## Task requirements:
Reproduce the entire listing below, line for line and without any changes.

## Records for locating described items:

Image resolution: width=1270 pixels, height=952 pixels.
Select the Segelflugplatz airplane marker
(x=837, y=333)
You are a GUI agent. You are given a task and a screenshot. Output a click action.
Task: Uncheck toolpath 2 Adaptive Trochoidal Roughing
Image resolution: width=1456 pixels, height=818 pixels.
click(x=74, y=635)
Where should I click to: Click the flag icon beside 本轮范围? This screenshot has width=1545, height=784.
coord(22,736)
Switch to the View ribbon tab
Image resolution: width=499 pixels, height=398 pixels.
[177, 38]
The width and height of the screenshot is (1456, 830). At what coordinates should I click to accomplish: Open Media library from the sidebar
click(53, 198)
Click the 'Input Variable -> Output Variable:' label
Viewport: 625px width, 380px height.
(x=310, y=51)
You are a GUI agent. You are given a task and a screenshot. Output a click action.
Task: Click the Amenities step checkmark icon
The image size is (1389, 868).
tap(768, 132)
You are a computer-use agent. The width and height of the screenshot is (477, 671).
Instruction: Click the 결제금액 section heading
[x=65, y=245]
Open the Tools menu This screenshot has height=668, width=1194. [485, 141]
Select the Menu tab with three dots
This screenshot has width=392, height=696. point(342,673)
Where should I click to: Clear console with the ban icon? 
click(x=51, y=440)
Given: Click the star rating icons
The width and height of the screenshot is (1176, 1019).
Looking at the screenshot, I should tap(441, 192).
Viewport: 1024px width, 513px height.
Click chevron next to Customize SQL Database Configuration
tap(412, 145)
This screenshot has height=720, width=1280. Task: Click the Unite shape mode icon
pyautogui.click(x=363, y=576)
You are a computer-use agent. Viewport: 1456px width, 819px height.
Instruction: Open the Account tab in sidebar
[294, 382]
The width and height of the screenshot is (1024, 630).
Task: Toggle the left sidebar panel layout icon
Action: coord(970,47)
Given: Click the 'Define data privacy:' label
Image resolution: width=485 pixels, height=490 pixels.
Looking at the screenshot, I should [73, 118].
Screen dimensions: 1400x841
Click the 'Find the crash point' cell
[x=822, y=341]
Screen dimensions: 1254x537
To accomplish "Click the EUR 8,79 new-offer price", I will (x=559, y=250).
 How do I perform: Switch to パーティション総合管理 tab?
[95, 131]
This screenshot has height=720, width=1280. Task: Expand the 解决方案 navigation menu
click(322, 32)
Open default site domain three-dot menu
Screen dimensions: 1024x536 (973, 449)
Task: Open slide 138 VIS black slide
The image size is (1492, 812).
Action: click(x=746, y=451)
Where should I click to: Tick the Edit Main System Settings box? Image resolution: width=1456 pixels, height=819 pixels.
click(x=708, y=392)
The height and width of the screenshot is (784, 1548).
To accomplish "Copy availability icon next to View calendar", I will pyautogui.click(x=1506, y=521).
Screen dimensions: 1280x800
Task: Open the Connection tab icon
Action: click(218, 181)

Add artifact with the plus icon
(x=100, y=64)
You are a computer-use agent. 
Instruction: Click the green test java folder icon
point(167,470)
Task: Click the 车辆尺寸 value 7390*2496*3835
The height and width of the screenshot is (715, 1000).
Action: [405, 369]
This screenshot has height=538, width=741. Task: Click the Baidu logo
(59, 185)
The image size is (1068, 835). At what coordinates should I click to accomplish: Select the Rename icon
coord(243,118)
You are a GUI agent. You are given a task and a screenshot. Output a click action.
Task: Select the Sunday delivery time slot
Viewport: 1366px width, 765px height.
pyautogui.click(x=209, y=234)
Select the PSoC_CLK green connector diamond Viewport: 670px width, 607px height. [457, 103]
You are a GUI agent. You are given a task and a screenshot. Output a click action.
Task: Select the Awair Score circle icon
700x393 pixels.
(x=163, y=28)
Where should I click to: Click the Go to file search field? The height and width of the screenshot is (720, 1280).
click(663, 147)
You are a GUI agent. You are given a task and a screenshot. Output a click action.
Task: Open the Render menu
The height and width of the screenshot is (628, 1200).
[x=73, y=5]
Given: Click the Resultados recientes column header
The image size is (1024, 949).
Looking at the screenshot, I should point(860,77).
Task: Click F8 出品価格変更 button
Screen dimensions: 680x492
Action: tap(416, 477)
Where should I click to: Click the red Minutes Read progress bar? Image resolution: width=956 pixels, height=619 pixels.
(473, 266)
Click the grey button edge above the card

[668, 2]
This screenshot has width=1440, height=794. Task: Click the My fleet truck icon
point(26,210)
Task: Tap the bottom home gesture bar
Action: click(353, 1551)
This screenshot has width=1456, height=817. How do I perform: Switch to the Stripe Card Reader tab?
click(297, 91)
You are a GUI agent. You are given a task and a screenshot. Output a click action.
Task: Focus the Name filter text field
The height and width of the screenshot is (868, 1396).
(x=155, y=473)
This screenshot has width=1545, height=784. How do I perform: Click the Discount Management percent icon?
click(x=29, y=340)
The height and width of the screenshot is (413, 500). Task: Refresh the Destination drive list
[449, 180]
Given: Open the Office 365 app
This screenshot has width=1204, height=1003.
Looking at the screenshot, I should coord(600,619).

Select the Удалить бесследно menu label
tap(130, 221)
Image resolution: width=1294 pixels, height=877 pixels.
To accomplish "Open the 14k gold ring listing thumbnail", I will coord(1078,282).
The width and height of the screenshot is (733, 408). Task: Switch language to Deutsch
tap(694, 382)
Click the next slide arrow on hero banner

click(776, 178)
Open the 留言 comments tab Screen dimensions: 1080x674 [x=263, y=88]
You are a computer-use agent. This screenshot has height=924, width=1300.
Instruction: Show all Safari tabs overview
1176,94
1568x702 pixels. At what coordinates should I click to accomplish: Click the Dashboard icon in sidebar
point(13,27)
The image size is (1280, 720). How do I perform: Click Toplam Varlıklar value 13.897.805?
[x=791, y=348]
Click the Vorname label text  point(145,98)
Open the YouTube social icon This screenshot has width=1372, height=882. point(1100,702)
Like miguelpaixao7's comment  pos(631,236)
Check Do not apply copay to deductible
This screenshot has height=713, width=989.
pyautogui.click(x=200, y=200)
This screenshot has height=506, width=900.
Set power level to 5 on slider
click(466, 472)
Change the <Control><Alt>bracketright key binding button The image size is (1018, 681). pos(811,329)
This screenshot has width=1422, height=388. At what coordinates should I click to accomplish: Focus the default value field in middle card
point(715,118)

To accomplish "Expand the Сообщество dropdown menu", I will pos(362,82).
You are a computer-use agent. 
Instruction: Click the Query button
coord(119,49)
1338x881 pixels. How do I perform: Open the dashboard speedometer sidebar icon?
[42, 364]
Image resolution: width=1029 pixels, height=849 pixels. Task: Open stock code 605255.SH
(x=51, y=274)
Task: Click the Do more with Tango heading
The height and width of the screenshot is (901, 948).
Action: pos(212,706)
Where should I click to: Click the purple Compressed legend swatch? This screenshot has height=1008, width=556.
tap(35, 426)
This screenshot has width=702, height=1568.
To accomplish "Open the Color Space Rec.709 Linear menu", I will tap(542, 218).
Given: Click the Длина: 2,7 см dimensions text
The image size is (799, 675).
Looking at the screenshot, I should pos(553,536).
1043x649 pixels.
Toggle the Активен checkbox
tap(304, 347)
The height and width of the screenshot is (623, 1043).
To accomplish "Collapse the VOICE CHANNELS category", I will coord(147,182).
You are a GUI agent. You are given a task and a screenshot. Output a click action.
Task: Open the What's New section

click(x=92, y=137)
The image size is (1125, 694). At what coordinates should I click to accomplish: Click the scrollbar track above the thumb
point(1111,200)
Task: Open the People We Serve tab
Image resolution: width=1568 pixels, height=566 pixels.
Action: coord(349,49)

## Response to the exercise:
Image resolution: width=1270 pixels, height=952 pixels.
Select the Segelflugplatz airplane marker
(x=837, y=333)
You are a GUI agent. You are given a task and a screenshot. Output a click action.
Task: Uncheck toolpath 2 Adaptive Trochoidal Roughing
Image resolution: width=1456 pixels, height=818 pixels.
click(x=74, y=635)
Where should I click to: Click the flag icon beside 本轮范围? This screenshot has width=1545, height=784.
coord(22,736)
Switch to the View ribbon tab
Image resolution: width=499 pixels, height=398 pixels.
[177, 38]
The width and height of the screenshot is (1456, 830). At what coordinates should I click to accomplish: Open Media library from the sidebar
click(53, 198)
Click the 'Input Variable -> Output Variable:' label
Viewport: 625px width, 380px height.
(x=310, y=51)
You are a GUI agent. You are given a task and a screenshot. Output a click action.
Task: Click the Amenities step checkmark icon
The image size is (1389, 868).
tap(768, 132)
You are a computer-use agent. The width and height of the screenshot is (477, 671).
Instruction: Click the 결제금액 section heading
[x=65, y=245]
Open the Tools menu This screenshot has height=668, width=1194. [485, 141]
Select the Menu tab with three dots
This screenshot has width=392, height=696. point(342,673)
Where should I click to: Clear console with the ban icon? 
click(x=51, y=440)
Given: Click the star rating icons
The width and height of the screenshot is (1176, 1019).
Looking at the screenshot, I should tap(441, 192).
Viewport: 1024px width, 513px height.
Click chevron next to Customize SQL Database Configuration
tap(412, 145)
This screenshot has height=720, width=1280. Task: Click the Unite shape mode icon
pyautogui.click(x=363, y=576)
You are a computer-use agent. Viewport: 1456px width, 819px height.
Instruction: Open the Account tab in sidebar
[294, 382]
The width and height of the screenshot is (1024, 630).
Task: Toggle the left sidebar panel layout icon
Action: coord(970,47)
Given: Click the 'Define data privacy:' label
Image resolution: width=485 pixels, height=490 pixels.
Looking at the screenshot, I should [73, 118].
Screen dimensions: 1400x841
Click the 'Find the crash point' cell
[x=822, y=341]
Screen dimensions: 1254x537
To accomplish "Click the EUR 8,79 new-offer price", I will (x=559, y=250).
 How do I perform: Switch to パーティション総合管理 tab?
[95, 131]
This screenshot has height=720, width=1280. Task: Expand the 解决方案 navigation menu
click(322, 32)
Open default site domain three-dot menu
Screen dimensions: 1024x536 (973, 449)
Task: Open slide 138 VIS black slide
The image size is (1492, 812).
Action: click(x=746, y=451)
Where should I click to: Tick the Edit Main System Settings box? Image resolution: width=1456 pixels, height=819 pixels.
click(x=708, y=392)
The height and width of the screenshot is (784, 1548).
To accomplish "Copy availability icon next to View calendar", I will pyautogui.click(x=1506, y=521).
Screen dimensions: 1280x800
Task: Open the Connection tab icon
Action: click(218, 181)

Add artifact with the plus icon
(x=100, y=64)
You are a computer-use agent. 
Instruction: Click the green test java folder icon
point(167,470)
Task: Click the 车辆尺寸 value 7390*2496*3835
The height and width of the screenshot is (715, 1000).
Action: [405, 369]
This screenshot has height=538, width=741. Task: Click the Baidu logo
(59, 185)
The image size is (1068, 835). At what coordinates should I click to accomplish: Select the Rename icon
coord(243,118)
You are a GUI agent. You are given a task and a screenshot. Output a click action.
Task: Select the Sunday delivery time slot
Viewport: 1366px width, 765px height.
pyautogui.click(x=209, y=234)
Select the PSoC_CLK green connector diamond Viewport: 670px width, 607px height. [457, 103]
You are a GUI agent. You are given a task and a screenshot. Output a click action.
Task: Select the Awair Score circle icon
700x393 pixels.
(x=163, y=28)
Where should I click to: Click the Go to file search field? The height and width of the screenshot is (720, 1280).
click(663, 147)
You are a GUI agent. You are given a task and a screenshot. Output a click action.
Task: Open the Render menu
The height and width of the screenshot is (628, 1200).
[x=73, y=5]
Given: Click the Resultados recientes column header
The image size is (1024, 949).
Looking at the screenshot, I should point(860,77).
Task: Click F8 出品価格変更 button
Screen dimensions: 680x492
Action: tap(416, 477)
Where should I click to: Click the red Minutes Read progress bar? Image resolution: width=956 pixels, height=619 pixels.
(473, 266)
Click the grey button edge above the card

[668, 2]
This screenshot has width=1440, height=794. Task: Click the My fleet truck icon
point(26,210)
Task: Tap the bottom home gesture bar
Action: click(353, 1551)
This screenshot has width=1456, height=817. How do I perform: Switch to the Stripe Card Reader tab?
click(297, 91)
You are a GUI agent. You are given a task and a screenshot. Output a click action.
Task: Focus the Name filter text field
The height and width of the screenshot is (868, 1396).
(x=155, y=473)
This screenshot has width=1545, height=784. How do I perform: Click the Discount Management percent icon?
click(x=29, y=340)
The height and width of the screenshot is (413, 500). Task: Refresh the Destination drive list
[449, 180]
Given: Open the Office 365 app
This screenshot has width=1204, height=1003.
Looking at the screenshot, I should coord(600,619).

Select the Удалить бесследно menu label
tap(130, 221)
Image resolution: width=1294 pixels, height=877 pixels.
To accomplish "Open the 14k gold ring listing thumbnail", I will coord(1078,282).
The width and height of the screenshot is (733, 408). Task: Switch language to Deutsch
tap(694, 382)
Click the next slide arrow on hero banner

click(776, 178)
Open the 留言 comments tab Screen dimensions: 1080x674 [x=263, y=88]
You are a computer-use agent. This screenshot has height=924, width=1300.
Instruction: Show all Safari tabs overview
1176,94
1568x702 pixels. At what coordinates should I click to accomplish: Click the Dashboard icon in sidebar
point(13,27)
The image size is (1280, 720). How do I perform: Click Toplam Varlıklar value 13.897.805?
[x=791, y=348]
Click the Vorname label text  point(145,98)
Open the YouTube social icon This screenshot has width=1372, height=882. point(1100,702)
Like miguelpaixao7's comment  pos(631,236)
Check Do not apply copay to deductible
This screenshot has height=713, width=989.
pyautogui.click(x=200, y=200)
This screenshot has height=506, width=900.
Set power level to 5 on slider
click(466, 472)
Change the <Control><Alt>bracketright key binding button The image size is (1018, 681). pos(811,329)
This screenshot has width=1422, height=388. At what coordinates should I click to accomplish: Focus the default value field in middle card
point(715,118)

To accomplish "Expand the Сообщество dropdown menu", I will pos(362,82).
You are a computer-use agent. 
Instruction: Click the Query button
coord(119,49)
1338x881 pixels. How do I perform: Open the dashboard speedometer sidebar icon?
[42, 364]
Image resolution: width=1029 pixels, height=849 pixels. Task: Open stock code 605255.SH
(x=51, y=274)
Task: Click the Do more with Tango heading
The height and width of the screenshot is (901, 948).
Action: pos(212,706)
Where should I click to: Click the purple Compressed legend swatch? This screenshot has height=1008, width=556.
tap(35, 426)
This screenshot has width=702, height=1568.
To accomplish "Open the Color Space Rec.709 Linear menu", I will tap(542, 218).
Given: Click the Длина: 2,7 см dimensions text
The image size is (799, 675).
Looking at the screenshot, I should pos(553,536).
1043x649 pixels.
Toggle the Активен checkbox
tap(304, 347)
The height and width of the screenshot is (623, 1043).
To accomplish "Collapse the VOICE CHANNELS category", I will coord(147,182).
You are a GUI agent. You are given a task and a screenshot. Output a click action.
Task: Open the What's New section

click(x=92, y=137)
The image size is (1125, 694). At what coordinates should I click to accomplish: Click the scrollbar track above the thumb
point(1111,200)
Task: Open the People We Serve tab
Image resolution: width=1568 pixels, height=566 pixels.
Action: coord(349,49)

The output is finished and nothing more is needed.